I hope this gives you a quick overview of Dublin, Microsoft’s new Application Server. For anyone that has worked with BizTalk in the past, working with Dublin will come naturally. Enjoy.
Today is a great day to be a BizTalk Developer! Why? Microsoft has introduced .Net 4.0, Windows Application Server (Dublin), and Microsoft’s Modeling Platform (Oslo). These new technologies compliment the existing Connection System technologies.
As you look though the various technologies one thing is consistent: Take the best things of BizTalk and allow others outside of BizTalk to leverage it!
I’ve put together over an hour of first look videos to help show the new features of Microsoft’s latest offerings.
The following videos are now available on BizTalkGurus.com:
First Look at Windows Application Server (Dublin) – If you do not watch anything else, watch this video! This video takes a look at the new Windows Application Server features. It shows how to export existing applications and import them into another host on another server, how to set variables inside Workflow 4.0 to be tracked, how to create a custom tracking profile, and how to configure your service to use this custom profile. (Download WMV)
First Look at Quadrant – Oslo’s Modeling Tool -This video is a quick overview of the new modeling tool Quadrant. It walks though the basic user experience. It shows how to work with and edit exiting models, drop workpads onto the workflow surface, add and edit data, and edit existing models. (Download WMV)

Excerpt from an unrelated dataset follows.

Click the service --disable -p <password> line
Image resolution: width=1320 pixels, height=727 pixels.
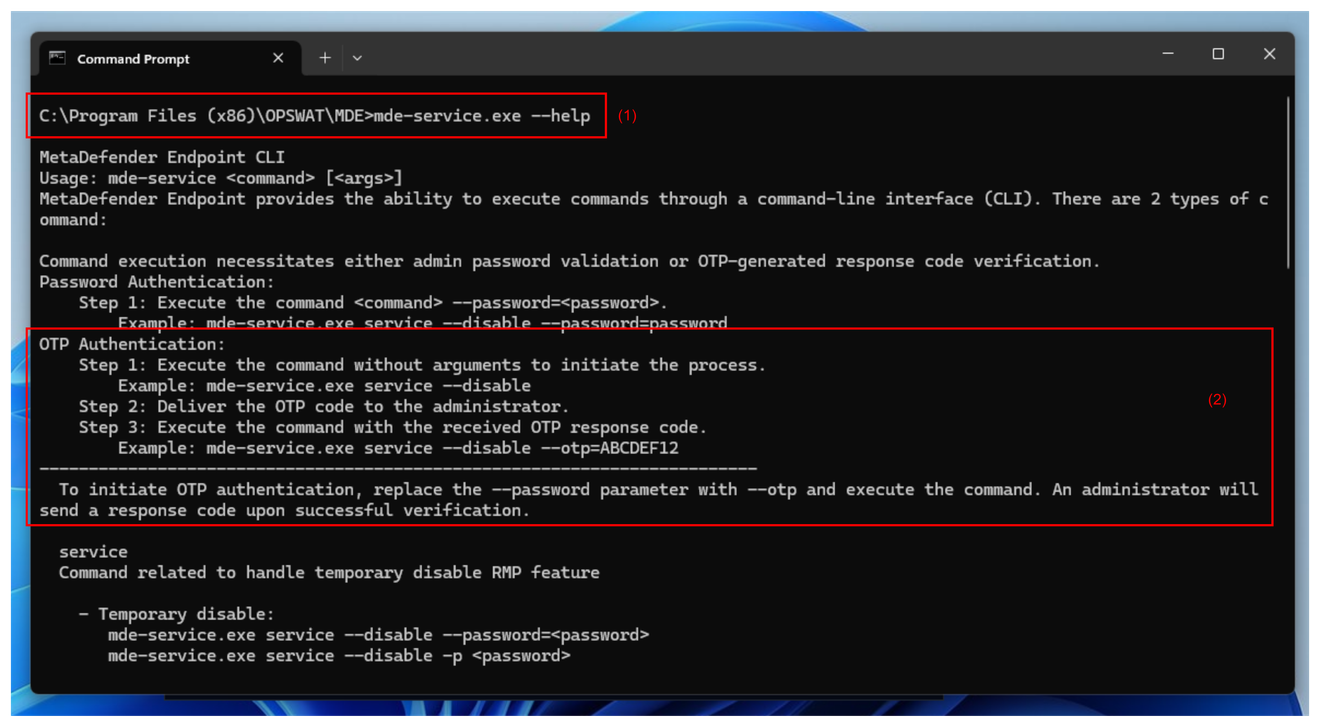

First Look at M – Oslo’s Modeling Language – This video walks though creating a simple model using the new M Modeling Language. A simple Domain-Specific Language (DSL) model is also looked at. How often do you get to see a new language? (Download WMV)
Consuming WCF Services in Workflow 4.0 – This video takes a quick look at the new designer experience for Workflow 4.0 inside Visual Studios 10. A simple application is created to communicate with an existing WCF Service. This demonstrates the new interface for Workflow and WCF interactions. (Download WMV)
Flowcharts and Rules in Workflow 4.0 – This video walks though creating an application using the new Flowchart style of workflow. Inside the flowchart workflow, the new Workflow 4.0 Rules are used to evaluate input data. (Download WMV)
It is important to point out that these sets of technologies are not designed to replace BizTalk but rather enhance the rest of the framework. BizTalk still serves a mission critical need as the Microsoft Integration Server and Adapter provider.
Have fun and enjoy!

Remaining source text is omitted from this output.